Lebih lanjut, Ia menjelaskan bahwa jika melihat batas-batas tanah berdasarkan surat perolehan 21 Oktober 1991 itu, jelas-jelas terletak di sebelah timur jalan raya Labuan Bajo -Batu Gosok, bukan di barat jalan, karena di bagian barat jalan itu adalah tanah Lambertus Paji bersama rekannya yang lain yaitu Mustarang, Abdul Haji, Usman Umar, Zulkarnain, Muhamad Hatta dan alm.Adam Djudje, dengan total luas 3,1 hektare.

Fakta tahun 2012

Jon Kadis mengungkapkan bahwa Lambertus Paji, Zulkarnain Djuje bersama rekannya mengajukan proses pensertifikatan tanah pada tahun 2012 karena ada calon pembeli.

“Tanah dibuatkan Gambar Ukur (GU) dan siang Panitia A BPN. Hadir pula saat itu Ramang dan pihak Nikolaus Naput. Nikolaus Naput hadir karena tanahnya yang tak jauh dari situ ikut dijual.
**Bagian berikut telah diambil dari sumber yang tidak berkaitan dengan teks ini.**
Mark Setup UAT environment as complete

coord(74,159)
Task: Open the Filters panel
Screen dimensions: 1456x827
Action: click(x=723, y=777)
Namun tidak dilanjutkan karena ada surat Bupati supaya lahan itu dipakai untuk PLN. Namun PLN batal juga sebagai pembeli, karena harga tanah bagiannya Niko Naput yang ditawarkan ke PLN dirasa cukup mahal saat yaitu Rp.600 tibu/m², padahal harga pasaran dari tanah Lambertus Paji dan Zulkarnain dkk yaitu 200 ribu/m². Akhirnya PLN juga undur diri sebagai pembeli, lalu pindah ke Rangko sekarang ini,” jelas Jon.
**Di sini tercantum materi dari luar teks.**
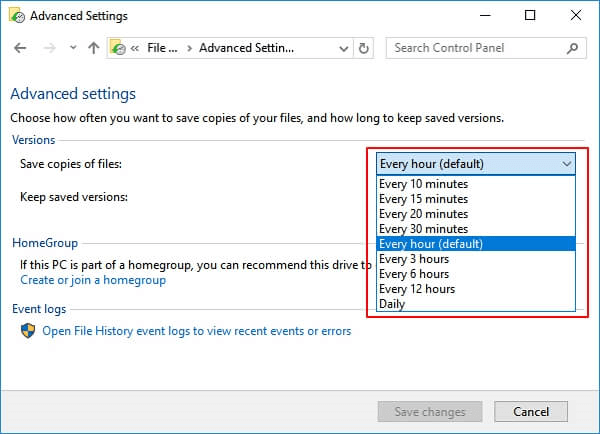This screenshot has width=600, height=434.
Task: Select Every 10 minutes option
Action: click(x=424, y=184)
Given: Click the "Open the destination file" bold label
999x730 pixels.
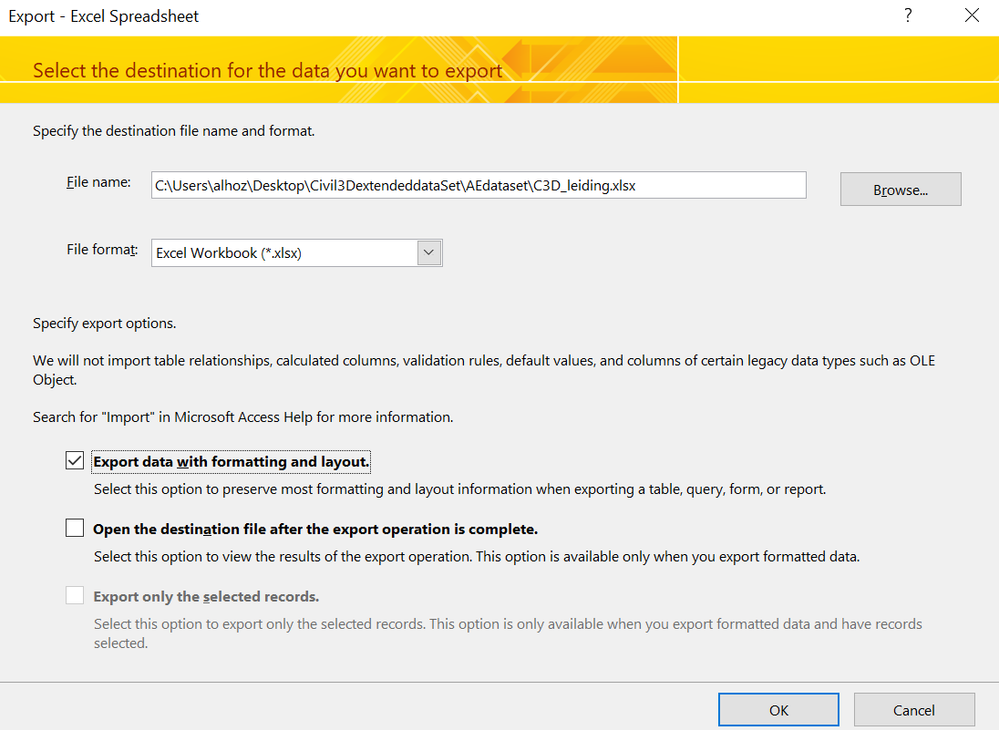Looking at the screenshot, I should click(315, 529).
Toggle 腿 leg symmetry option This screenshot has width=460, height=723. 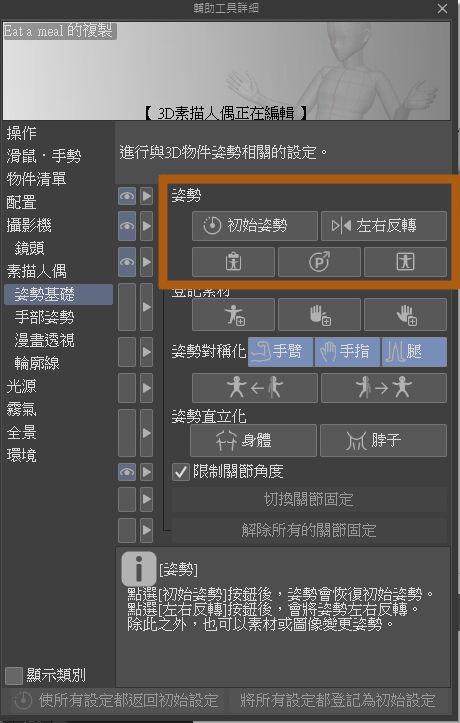pos(414,352)
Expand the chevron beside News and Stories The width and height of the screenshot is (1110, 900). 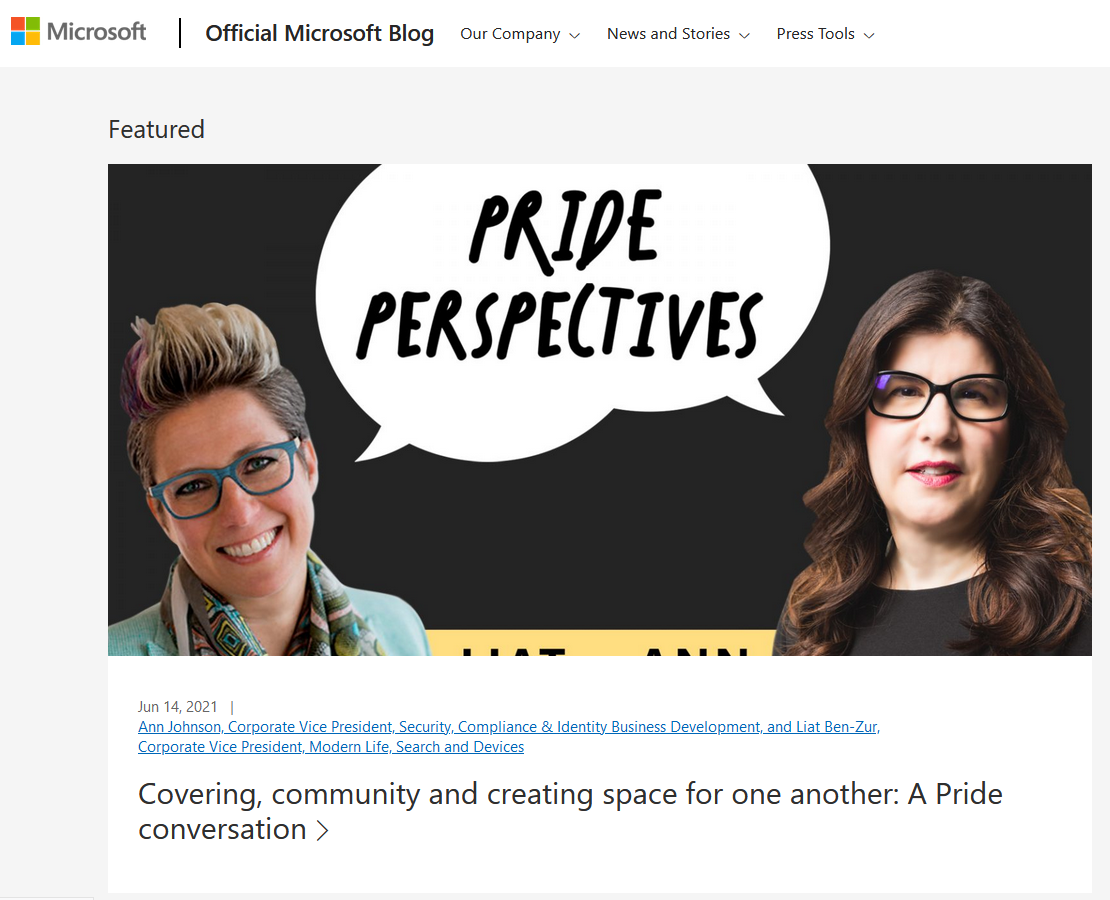coord(744,35)
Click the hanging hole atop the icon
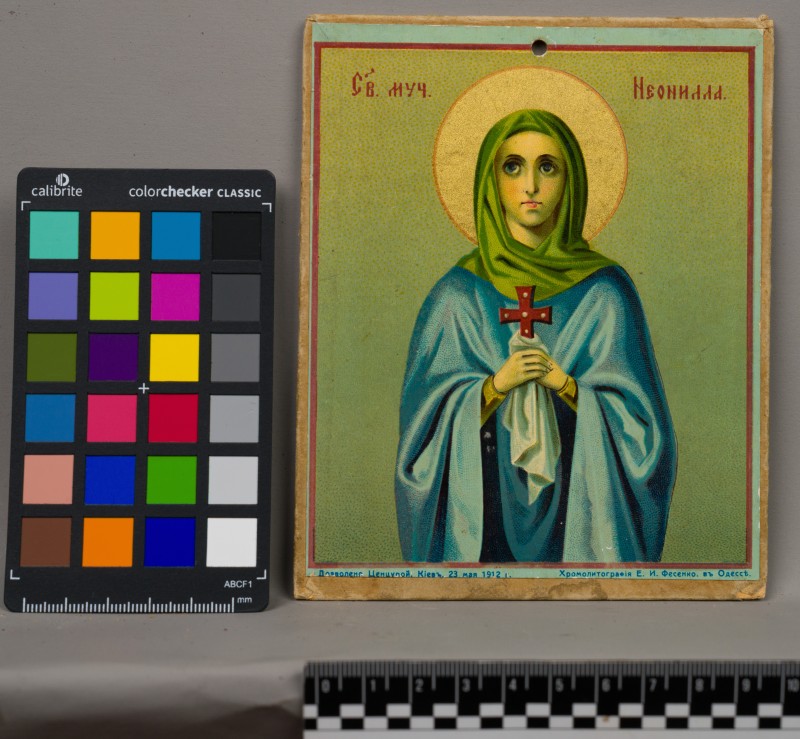The width and height of the screenshot is (800, 739). pyautogui.click(x=540, y=47)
Ia menegaskan bahwa inti dari peristiwa 2012 ini adalah baik Haji Ramang maupun pihak Niko Naput menyadari bahwa tanah itu milik Lambertus Paji, Zulkarnain dkk.

Fakta 2023

Selain itu, Jon Kadis juga mengkapkan bahwa Zulkarnain Djuje menjual tanahnya yang berdampingan dengan 3,1 ha 2023.

“Sewaktu mengurus surat di kantor Lurah, Lurah Fekix Gampur mengatakan bahwa untuk pengurusan sertifikat tanah itu harus mendapat surat pengukuhan dari haji Ramang. Mendengar itu, Zulkarnain mendatangai haji Ramang di rumahnya. Kata Haji Ramang kepada Zulkarnain, bahwa tanah itu sudah diserahkan kepada Yayasan/Pemda. Tidak disebut nama yayasannya. Ketika Zulkarnain tanyakan siapa yang menyerahkan, lho ini ‘kan tanah saya, ini surat alas haknya! Dan Haji Ramang tidak bisa menjawab. Lagian Zulkarnain bilang bahwa Haji Ramang ‘kan tidak berhak keluarkan surat pengukuhan sejak adanya pernyataan kedaulatan 1 Maret 2013 karena semua tanah ulayat di wilayah kelurahan Labuan Bajo sudah dibagi,” jelas Jon.

Dan saat itu kata Jon Kadis bahwa Haji Ramang diam saja. Tapi keesokan harinya Haji Ramang pergi menemui Lurah Labuan Bajo, almarhum Felix Gampur supaya tempel surat pengumuman di kantor Lurah, isinya, ‘tanah di bukit Kerangan yang sedang dimohon untuk sertifikat oleh Zulkarnain itu sudah diserahkan kepada Yayasan / Pemda”.

“Permintaan itu dilaksanakan oleh Lurah Labuan Bajo,” ungkap Jon.

Lambertus Paji dan Zulkarnain sangat berharap agar Haji Ramang selaku turut Tergugat 1 dalam perkara ini memberikan keterangan lagi dibawah sumpah di hadapan majelis hakim bahwa ternyata tanah Nikolaus Naput dengan surat alas hak 21 Oktober 1991 itu masih ada.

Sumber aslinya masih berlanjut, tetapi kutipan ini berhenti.